**** Input material ****

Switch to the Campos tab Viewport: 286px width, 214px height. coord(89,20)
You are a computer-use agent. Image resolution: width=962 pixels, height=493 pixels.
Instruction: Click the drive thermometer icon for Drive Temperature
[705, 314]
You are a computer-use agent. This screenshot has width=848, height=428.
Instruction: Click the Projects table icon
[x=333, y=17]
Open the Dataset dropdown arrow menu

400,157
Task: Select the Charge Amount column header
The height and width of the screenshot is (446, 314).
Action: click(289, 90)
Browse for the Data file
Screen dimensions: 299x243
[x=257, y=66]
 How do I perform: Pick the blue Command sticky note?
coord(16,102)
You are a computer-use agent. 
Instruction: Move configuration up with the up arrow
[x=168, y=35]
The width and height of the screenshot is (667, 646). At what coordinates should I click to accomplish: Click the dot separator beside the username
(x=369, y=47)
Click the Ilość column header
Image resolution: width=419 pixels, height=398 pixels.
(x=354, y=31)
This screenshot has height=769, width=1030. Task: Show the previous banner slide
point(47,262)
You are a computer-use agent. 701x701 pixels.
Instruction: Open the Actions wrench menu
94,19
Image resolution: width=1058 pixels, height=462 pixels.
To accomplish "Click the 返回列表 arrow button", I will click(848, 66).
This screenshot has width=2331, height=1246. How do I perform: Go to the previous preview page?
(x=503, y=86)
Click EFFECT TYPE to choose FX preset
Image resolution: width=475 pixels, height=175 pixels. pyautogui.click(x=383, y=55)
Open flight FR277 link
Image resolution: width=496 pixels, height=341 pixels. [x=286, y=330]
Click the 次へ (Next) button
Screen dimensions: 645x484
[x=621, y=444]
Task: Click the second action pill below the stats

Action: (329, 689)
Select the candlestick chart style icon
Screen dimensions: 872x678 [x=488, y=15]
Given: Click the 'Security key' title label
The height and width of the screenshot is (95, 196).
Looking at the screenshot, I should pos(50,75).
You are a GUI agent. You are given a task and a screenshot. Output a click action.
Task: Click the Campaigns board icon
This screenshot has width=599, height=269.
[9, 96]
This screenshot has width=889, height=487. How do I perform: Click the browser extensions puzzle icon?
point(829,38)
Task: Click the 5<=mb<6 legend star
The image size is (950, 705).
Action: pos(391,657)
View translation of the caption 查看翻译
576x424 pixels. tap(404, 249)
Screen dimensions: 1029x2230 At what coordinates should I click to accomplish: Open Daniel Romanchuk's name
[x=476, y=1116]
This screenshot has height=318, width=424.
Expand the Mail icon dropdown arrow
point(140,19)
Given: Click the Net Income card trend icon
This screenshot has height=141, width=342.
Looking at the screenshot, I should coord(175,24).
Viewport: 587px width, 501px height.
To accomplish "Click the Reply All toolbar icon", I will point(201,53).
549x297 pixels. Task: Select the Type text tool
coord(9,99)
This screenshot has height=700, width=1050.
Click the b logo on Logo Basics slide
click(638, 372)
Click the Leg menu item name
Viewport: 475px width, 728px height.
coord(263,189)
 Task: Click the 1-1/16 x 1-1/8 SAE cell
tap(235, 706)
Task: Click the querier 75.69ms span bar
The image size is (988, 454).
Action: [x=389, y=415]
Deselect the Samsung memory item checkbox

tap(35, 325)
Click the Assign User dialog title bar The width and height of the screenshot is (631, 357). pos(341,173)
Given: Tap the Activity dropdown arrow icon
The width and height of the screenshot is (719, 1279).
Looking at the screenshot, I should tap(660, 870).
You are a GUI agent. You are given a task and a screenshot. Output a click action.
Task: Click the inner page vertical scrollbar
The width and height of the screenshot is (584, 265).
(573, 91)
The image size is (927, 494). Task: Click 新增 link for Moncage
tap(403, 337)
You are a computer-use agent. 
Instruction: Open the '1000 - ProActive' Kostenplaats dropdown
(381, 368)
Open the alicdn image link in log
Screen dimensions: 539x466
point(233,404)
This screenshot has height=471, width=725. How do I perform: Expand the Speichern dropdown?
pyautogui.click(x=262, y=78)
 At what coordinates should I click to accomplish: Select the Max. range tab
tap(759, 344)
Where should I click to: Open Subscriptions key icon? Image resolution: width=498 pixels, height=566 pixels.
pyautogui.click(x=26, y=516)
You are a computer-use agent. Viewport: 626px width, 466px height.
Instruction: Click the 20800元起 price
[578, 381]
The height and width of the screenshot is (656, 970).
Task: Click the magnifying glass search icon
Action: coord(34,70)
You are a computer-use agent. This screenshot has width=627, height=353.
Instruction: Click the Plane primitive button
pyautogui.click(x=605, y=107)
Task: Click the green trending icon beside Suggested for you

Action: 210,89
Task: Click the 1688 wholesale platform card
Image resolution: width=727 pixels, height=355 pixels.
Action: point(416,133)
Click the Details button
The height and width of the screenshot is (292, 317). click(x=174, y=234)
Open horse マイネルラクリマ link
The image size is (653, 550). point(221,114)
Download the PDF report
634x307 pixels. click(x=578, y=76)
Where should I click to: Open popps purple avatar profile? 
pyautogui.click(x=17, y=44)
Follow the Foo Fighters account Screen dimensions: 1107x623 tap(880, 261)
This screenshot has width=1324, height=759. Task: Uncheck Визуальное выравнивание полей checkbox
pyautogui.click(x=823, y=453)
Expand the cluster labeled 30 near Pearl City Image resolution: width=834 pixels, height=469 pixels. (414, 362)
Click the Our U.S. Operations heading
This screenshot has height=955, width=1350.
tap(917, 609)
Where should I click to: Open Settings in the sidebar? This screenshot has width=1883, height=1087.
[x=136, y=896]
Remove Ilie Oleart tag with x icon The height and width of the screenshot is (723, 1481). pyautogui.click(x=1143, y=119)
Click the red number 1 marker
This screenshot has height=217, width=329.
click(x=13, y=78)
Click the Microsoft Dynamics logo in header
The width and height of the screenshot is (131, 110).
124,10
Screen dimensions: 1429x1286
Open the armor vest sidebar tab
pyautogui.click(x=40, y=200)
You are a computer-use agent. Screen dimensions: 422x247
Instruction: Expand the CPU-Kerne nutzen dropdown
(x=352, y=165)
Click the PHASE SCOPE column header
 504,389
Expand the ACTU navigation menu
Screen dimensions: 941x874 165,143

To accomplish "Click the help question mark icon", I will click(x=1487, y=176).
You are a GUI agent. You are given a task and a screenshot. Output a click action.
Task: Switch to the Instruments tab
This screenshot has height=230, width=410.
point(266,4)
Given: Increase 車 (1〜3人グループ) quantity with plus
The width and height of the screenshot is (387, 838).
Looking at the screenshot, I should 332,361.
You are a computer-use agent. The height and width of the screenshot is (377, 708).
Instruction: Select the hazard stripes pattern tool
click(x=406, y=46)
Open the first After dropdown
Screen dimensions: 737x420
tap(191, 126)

****

▶ **What is required**: Word for word, output the records that appear above.

▶ **Written answer**:
Switch to the Campos tab Viewport: 286px width, 214px height. coord(89,20)
You are a computer-use agent. Image resolution: width=962 pixels, height=493 pixels.
Instruction: Click the drive thermometer icon for Drive Temperature
[705, 314]
You are a computer-use agent. This screenshot has width=848, height=428.
Instruction: Click the Projects table icon
[x=333, y=17]
Open the Dataset dropdown arrow menu

400,157
Task: Select the Charge Amount column header
The height and width of the screenshot is (446, 314).
Action: click(289, 90)
Browse for the Data file
Screen dimensions: 299x243
[x=257, y=66]
 How do I perform: Pick the blue Command sticky note?
coord(16,102)
You are a computer-use agent. 
Instruction: Move configuration up with the up arrow
[x=168, y=35]
The width and height of the screenshot is (667, 646). At what coordinates should I click to accomplish: Click the dot separator beside the username
(x=369, y=47)
Click the Ilość column header
Image resolution: width=419 pixels, height=398 pixels.
(x=354, y=31)
This screenshot has height=769, width=1030. Task: Show the previous banner slide
point(47,262)
You are a computer-use agent. 701x701 pixels.
Instruction: Open the Actions wrench menu
94,19
Image resolution: width=1058 pixels, height=462 pixels.
To accomplish "Click the 返回列表 arrow button", I will click(848, 66).
This screenshot has width=2331, height=1246. How do I perform: Go to the previous preview page?
(x=503, y=86)
Click EFFECT TYPE to choose FX preset
Image resolution: width=475 pixels, height=175 pixels. pyautogui.click(x=383, y=55)
Open flight FR277 link
Image resolution: width=496 pixels, height=341 pixels. [x=286, y=330]
Click the 次へ (Next) button
Screen dimensions: 645x484
[x=621, y=444]
Task: Click the second action pill below the stats

Action: (329, 689)
Select the candlestick chart style icon
Screen dimensions: 872x678 [x=488, y=15]
Given: Click the 'Security key' title label
The height and width of the screenshot is (95, 196).
Looking at the screenshot, I should pos(50,75).
You are a GUI agent. You are given a task and a screenshot. Output a click action.
Task: Click the Campaigns board icon
This screenshot has width=599, height=269.
[9, 96]
This screenshot has width=889, height=487. How do I perform: Click the browser extensions puzzle icon?
point(829,38)
Task: Click the 5<=mb<6 legend star
The image size is (950, 705).
Action: pos(391,657)
View translation of the caption 查看翻译
576x424 pixels. tap(404, 249)
Screen dimensions: 1029x2230 At what coordinates should I click to accomplish: Open Daniel Romanchuk's name
[x=476, y=1116]
This screenshot has height=318, width=424.
Expand the Mail icon dropdown arrow
point(140,19)
Given: Click the Net Income card trend icon
This screenshot has height=141, width=342.
Looking at the screenshot, I should coord(175,24).
Viewport: 587px width, 501px height.
To accomplish "Click the Reply All toolbar icon", I will point(201,53).
549x297 pixels. Task: Select the Type text tool
coord(9,99)
This screenshot has height=700, width=1050.
Click the b logo on Logo Basics slide
click(638, 372)
Click the Leg menu item name
Viewport: 475px width, 728px height.
coord(263,189)
 Task: Click the 1-1/16 x 1-1/8 SAE cell
tap(235, 706)
Task: Click the querier 75.69ms span bar
The image size is (988, 454).
Action: [x=389, y=415]
Deselect the Samsung memory item checkbox

tap(35, 325)
Click the Assign User dialog title bar The width and height of the screenshot is (631, 357). pos(341,173)
Given: Tap the Activity dropdown arrow icon
The width and height of the screenshot is (719, 1279).
Looking at the screenshot, I should tap(660, 870).
You are a GUI agent. You are given a task and a screenshot. Output a click action.
Task: Click the inner page vertical scrollbar
The width and height of the screenshot is (584, 265).
(573, 91)
The image size is (927, 494). Task: Click 新增 link for Moncage
tap(403, 337)
You are a computer-use agent. 
Instruction: Open the '1000 - ProActive' Kostenplaats dropdown
(381, 368)
Open the alicdn image link in log
Screen dimensions: 539x466
point(233,404)
This screenshot has height=471, width=725. How do I perform: Expand the Speichern dropdown?
pyautogui.click(x=262, y=78)
 At what coordinates should I click to accomplish: Select the Max. range tab
tap(759, 344)
Where should I click to: Open Subscriptions key icon? Image resolution: width=498 pixels, height=566 pixels.
pyautogui.click(x=26, y=516)
You are a computer-use agent. Viewport: 626px width, 466px height.
Instruction: Click the 20800元起 price
[578, 381]
The height and width of the screenshot is (656, 970).
Task: Click the magnifying glass search icon
Action: coord(34,70)
You are a computer-use agent. This screenshot has width=627, height=353.
Instruction: Click the Plane primitive button
pyautogui.click(x=605, y=107)
Task: Click the green trending icon beside Suggested for you

Action: 210,89
Task: Click the 1688 wholesale platform card
Image resolution: width=727 pixels, height=355 pixels.
Action: point(416,133)
Click the Details button
The height and width of the screenshot is (292, 317). click(x=174, y=234)
Open horse マイネルラクリマ link
The image size is (653, 550). point(221,114)
Download the PDF report
634x307 pixels. click(x=578, y=76)
Where should I click to: Open popps purple avatar profile? 
pyautogui.click(x=17, y=44)
Follow the Foo Fighters account Screen dimensions: 1107x623 tap(880, 261)
This screenshot has width=1324, height=759. Task: Uncheck Визуальное выравнивание полей checkbox
pyautogui.click(x=823, y=453)
Expand the cluster labeled 30 near Pearl City Image resolution: width=834 pixels, height=469 pixels. (414, 362)
Click the Our U.S. Operations heading
This screenshot has height=955, width=1350.
tap(917, 609)
Where should I click to: Open Settings in the sidebar? This screenshot has width=1883, height=1087.
[x=136, y=896]
Remove Ilie Oleart tag with x icon The height and width of the screenshot is (723, 1481). pyautogui.click(x=1143, y=119)
Click the red number 1 marker
This screenshot has height=217, width=329.
click(x=13, y=78)
Click the Microsoft Dynamics logo in header
The width and height of the screenshot is (131, 110).
124,10
Screen dimensions: 1429x1286
Open the armor vest sidebar tab
pyautogui.click(x=40, y=200)
You are a computer-use agent. Screen dimensions: 422x247
Instruction: Expand the CPU-Kerne nutzen dropdown
(x=352, y=165)
Click the PHASE SCOPE column header
 504,389
Expand the ACTU navigation menu
Screen dimensions: 941x874 165,143

To accomplish "Click the help question mark icon", I will click(x=1487, y=176).
You are a GUI agent. You are given a task and a screenshot. Output a click action.
Task: Switch to the Instruments tab
This screenshot has height=230, width=410.
point(266,4)
Given: Increase 車 (1〜3人グループ) quantity with plus
The width and height of the screenshot is (387, 838).
Looking at the screenshot, I should 332,361.
You are a computer-use agent. The height and width of the screenshot is (377, 708).
Instruction: Select the hazard stripes pattern tool
click(x=406, y=46)
Open the first After dropdown
Screen dimensions: 737x420
tap(191, 126)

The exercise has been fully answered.